### EXERCISE PROMPT:
Whatever appears in the records, retype it exactly, except for the pictures.

___ DATA

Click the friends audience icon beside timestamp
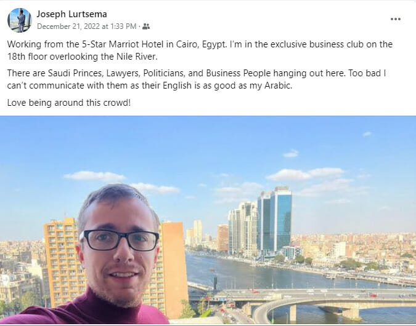click(x=146, y=26)
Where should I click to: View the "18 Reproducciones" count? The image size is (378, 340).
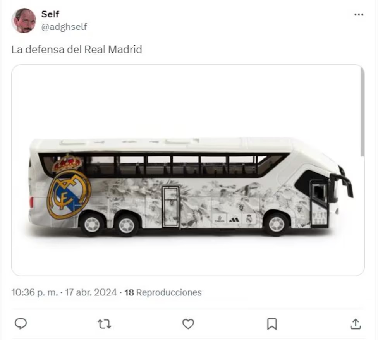(x=163, y=292)
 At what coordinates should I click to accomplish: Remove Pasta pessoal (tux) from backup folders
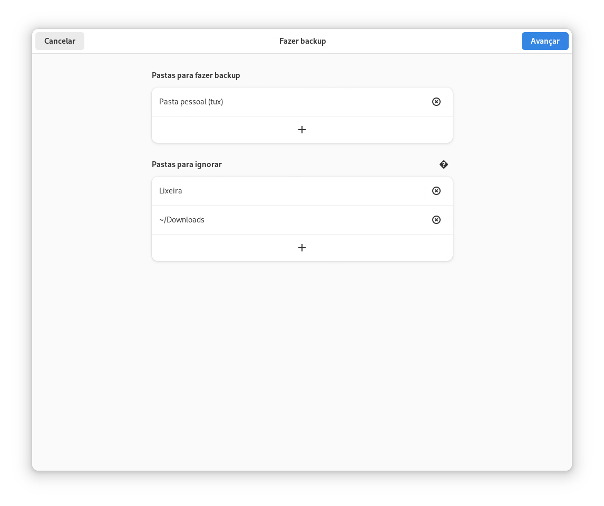pyautogui.click(x=436, y=102)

______

### FINISHED TASK:
Click the friends audience icon beside timestamp
click(x=146, y=26)
Where should I click to: View the "18 Reproducciones" count? The image size is (378, 340).
(x=163, y=292)
 At what coordinates should I click to accomplish: Remove Pasta pessoal (tux) from backup folders
pyautogui.click(x=436, y=102)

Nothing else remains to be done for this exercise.